İşte tam da bu anda ne demek istediğimi anladı. Bir anda yüzündeki "ben çok bilirim" ifadesi yerini bir mahcubiyete bıraktı. Bana ve öğretmenlere yaptığı ithamlardan dolayı pişmanlık belirtileri göstermeye başladı. Bunun üzerine kendisine çok şey söylememe gerek kalmadan; "Hocam kusura bakma aslında ben öyle demek istemedim" gibi sözlerle özür beyan etti.
Evet, sevgili okurlar, ne yazık ki toplumda böyle bir kanaat var ve bu da hepimize zarar veriyor. Tabii işini güzel yapmayan, topluma ve çocuklarımıza örnek olamayan öğretmenler olabilir. Ama bunlar genele yansıtılamaz. Nasıl ki, bir meyve ağacında çürük meyveler var diye, ağacı kökünden kesmek nasıl bir hataysa bu durumda öyledir.
Bugün okullarımızda yaşadığımız birçok sorunun temelinde öğretmenin itibarının zedelenmesini görüyoruz.
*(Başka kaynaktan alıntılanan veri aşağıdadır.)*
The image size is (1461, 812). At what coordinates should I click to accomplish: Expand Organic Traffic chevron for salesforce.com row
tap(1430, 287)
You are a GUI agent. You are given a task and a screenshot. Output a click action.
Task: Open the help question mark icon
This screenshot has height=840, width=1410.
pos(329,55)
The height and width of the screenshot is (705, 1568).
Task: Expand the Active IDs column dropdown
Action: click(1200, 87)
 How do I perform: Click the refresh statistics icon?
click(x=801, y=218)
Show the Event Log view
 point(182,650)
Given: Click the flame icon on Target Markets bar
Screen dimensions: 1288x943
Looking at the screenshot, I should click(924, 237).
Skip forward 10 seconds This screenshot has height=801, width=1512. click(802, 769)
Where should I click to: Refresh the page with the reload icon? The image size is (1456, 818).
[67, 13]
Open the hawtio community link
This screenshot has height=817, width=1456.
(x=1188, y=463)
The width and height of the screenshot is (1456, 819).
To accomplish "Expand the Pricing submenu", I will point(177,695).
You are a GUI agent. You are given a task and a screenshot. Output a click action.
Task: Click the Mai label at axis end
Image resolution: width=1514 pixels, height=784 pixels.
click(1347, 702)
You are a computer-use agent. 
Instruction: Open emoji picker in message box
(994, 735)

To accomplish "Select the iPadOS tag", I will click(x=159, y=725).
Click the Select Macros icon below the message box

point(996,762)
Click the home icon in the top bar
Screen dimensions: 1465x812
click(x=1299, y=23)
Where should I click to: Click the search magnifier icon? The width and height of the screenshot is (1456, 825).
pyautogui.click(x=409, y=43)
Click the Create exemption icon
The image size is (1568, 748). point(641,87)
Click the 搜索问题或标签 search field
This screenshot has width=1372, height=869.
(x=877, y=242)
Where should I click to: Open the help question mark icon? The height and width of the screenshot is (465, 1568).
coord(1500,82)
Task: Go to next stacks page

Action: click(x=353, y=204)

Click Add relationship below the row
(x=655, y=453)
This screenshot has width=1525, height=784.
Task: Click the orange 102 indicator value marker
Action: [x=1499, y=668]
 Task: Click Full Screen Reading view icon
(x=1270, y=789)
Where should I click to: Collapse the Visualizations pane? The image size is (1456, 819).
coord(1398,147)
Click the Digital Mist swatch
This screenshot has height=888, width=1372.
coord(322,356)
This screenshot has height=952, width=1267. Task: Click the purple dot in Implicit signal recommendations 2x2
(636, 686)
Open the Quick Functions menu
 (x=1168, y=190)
Kendisini şekillendirecek olan öğretmene karşı öğrencilerde son zamanlarda gelişen olumsuz tavırlarda hepimizin payı var.
Herkesin zaman zaman söylediği bir söz var "bizim zamanımızda böyle miydi?" Bu ifadeler ile vakit geçirmek yerine herkesin tavır ve düşüncelerini gözden geçirmesi şarttır. Yönetici konumunda bulunanlar başta olmak üzere, veliler ve toplumun her kesimi, öğretmenlere karşı tutumlarına özen göstermeli, öğretmenin onurunu koruyacak hamleler yapılmalı ve geleceğimizi yetiştirecek olan öğretmenler olması gerektiği yere taşınmalıdır.
Prof. Dr. Haydar Baş'ın veciz sözüyle bitirelim; "Öğretmenlerin kazancı insandır. Her meslek sahibi servet kazanır, para kazanır ama öğretmen insan kazanır. Bu yüzden öğretmenlik kutsal bir meslektir."